We provide detailed commands to evaluate QPP effectiveness of QPP-GenRE for predicting the performance of BM25 or ANCE in terms of RR@10 or nDCG@10. Specifically, QPP effectiveness is measured by Pearson and Kendall correlation coefficients between the actual performance of a ranker for a set of queries and the predicted performance of the ranker for the set of queries.

Note

TREC-DL 19, 20, 21 and 22 provide relevance judgments in multi-graded relevance scales per query, while an LLM in QPP-GenRE can only generate binary relevance judgments for each query, because the training set of QPP-GenRE only contains binary relevance judgments.

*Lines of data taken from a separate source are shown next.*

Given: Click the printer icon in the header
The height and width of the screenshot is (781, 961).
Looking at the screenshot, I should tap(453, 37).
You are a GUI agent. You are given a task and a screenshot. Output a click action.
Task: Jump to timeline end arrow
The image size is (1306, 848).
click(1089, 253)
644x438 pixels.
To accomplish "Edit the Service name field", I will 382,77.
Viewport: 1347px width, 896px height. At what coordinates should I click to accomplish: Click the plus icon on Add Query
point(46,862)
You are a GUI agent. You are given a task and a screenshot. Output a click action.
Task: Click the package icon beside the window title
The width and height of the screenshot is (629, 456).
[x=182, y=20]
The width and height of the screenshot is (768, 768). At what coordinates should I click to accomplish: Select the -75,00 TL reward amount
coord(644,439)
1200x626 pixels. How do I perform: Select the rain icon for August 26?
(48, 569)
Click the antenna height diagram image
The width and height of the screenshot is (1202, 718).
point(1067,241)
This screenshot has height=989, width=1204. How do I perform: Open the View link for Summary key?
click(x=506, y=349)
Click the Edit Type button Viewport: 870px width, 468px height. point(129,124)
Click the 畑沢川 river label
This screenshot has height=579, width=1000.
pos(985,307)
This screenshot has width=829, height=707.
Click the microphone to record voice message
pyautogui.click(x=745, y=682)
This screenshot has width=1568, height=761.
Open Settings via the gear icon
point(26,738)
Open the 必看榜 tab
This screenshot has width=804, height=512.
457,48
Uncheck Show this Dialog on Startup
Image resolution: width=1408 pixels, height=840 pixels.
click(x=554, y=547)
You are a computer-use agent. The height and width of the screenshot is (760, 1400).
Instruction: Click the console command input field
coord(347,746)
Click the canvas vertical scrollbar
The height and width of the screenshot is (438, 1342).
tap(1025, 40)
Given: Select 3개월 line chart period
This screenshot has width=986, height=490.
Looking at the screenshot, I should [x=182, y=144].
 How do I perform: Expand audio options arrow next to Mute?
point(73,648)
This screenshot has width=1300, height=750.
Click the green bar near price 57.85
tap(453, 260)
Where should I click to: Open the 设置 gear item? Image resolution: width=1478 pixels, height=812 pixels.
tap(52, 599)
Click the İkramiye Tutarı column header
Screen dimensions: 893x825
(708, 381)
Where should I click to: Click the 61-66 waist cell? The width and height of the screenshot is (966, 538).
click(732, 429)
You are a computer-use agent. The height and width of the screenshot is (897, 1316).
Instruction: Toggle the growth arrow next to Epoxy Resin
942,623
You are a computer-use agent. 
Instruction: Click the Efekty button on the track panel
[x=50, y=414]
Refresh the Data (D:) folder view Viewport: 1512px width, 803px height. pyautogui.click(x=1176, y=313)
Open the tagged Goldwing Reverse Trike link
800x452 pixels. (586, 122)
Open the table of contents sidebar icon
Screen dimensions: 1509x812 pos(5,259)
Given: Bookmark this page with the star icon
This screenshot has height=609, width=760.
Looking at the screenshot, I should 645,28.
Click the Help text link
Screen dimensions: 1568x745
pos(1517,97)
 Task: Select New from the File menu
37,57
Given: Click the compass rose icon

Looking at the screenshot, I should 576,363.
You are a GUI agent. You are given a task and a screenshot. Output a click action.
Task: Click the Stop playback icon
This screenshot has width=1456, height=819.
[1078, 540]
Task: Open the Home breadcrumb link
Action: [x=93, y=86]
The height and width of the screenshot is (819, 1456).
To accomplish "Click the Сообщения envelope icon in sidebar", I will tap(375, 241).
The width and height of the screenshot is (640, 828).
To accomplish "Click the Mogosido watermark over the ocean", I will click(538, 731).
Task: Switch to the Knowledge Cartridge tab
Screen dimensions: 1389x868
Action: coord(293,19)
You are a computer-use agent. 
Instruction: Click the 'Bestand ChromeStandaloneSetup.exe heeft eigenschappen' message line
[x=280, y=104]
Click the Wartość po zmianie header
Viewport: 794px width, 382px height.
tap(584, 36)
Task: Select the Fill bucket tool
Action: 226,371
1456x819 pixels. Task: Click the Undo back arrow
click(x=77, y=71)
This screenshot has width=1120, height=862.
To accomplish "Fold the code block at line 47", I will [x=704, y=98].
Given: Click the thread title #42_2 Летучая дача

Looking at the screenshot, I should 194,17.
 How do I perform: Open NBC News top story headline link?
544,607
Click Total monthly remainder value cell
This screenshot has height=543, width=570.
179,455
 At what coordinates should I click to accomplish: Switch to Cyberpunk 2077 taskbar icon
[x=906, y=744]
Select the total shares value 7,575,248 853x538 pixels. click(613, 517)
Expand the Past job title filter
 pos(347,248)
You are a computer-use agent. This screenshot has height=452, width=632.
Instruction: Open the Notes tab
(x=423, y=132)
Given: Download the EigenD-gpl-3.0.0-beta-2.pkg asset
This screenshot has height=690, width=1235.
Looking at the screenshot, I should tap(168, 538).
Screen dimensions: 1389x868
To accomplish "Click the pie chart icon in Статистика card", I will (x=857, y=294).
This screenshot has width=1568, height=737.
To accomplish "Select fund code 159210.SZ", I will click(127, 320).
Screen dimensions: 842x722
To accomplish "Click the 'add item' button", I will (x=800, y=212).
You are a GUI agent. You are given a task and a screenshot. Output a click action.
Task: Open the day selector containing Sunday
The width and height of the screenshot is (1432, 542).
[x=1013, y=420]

For RR@10, we use relevance scale β‰₯ 2 as positive to compute the actual values of RR@10. For nDCG@10, the actual values of nDCG@10 are calculated by human-labeled relevance judgments in multi-graded relevance scales, while the values of nDCG@10 predicted by QPP-GenRE are calculated by binary relevance judgments automatically generated by an LLM. Although QPP-GenRE uses the nDCG@10 values computed by binary relevance judgments to "approximate" the nDCG@10 values computed by relevance judgments in multi-graded relevance scales, QPP-GenRE still achieves promising QPP effectiveness in terms of Pearson and Kendall correlation coefficients.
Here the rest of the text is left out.